**TASK GOAL:** In the entries below, find each line bearing the string "agent" and copy it.
** Opening PROVIDED INFORMATION block **
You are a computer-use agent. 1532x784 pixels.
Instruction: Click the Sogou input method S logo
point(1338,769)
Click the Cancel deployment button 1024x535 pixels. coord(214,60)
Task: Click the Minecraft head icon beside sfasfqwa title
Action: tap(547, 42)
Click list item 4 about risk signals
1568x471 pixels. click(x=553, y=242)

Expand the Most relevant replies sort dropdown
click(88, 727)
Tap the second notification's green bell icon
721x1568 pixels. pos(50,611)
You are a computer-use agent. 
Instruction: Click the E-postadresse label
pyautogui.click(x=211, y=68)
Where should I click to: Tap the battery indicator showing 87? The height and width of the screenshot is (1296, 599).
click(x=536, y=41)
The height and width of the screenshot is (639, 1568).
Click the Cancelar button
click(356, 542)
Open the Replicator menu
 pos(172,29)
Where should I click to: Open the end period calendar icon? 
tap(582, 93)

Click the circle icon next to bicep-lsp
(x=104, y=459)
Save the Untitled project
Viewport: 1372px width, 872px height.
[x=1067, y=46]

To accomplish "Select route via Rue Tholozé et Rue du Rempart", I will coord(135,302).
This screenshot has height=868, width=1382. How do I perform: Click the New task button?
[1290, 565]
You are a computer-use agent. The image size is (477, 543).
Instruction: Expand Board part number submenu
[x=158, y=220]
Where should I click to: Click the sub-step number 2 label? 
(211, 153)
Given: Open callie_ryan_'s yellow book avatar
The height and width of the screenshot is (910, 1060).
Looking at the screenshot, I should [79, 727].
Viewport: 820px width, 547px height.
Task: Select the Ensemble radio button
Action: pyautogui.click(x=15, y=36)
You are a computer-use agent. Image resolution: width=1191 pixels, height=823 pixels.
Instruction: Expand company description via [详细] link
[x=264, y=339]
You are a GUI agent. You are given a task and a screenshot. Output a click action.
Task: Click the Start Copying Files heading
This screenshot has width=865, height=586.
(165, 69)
** Closing PROVIDED INFORMATION block **
**EXPECTED ANSWER:**
You are a computer-use agent. 1532x784 pixels.
You are a computer-use agent. 
You are a computer-use agent. The image size is (477, 543).
You are a computer-use agent. Image resolution: width=1191 pixels, height=823 pixels.
You are a GUI agent. You are given a task and a screenshot. Output a click action.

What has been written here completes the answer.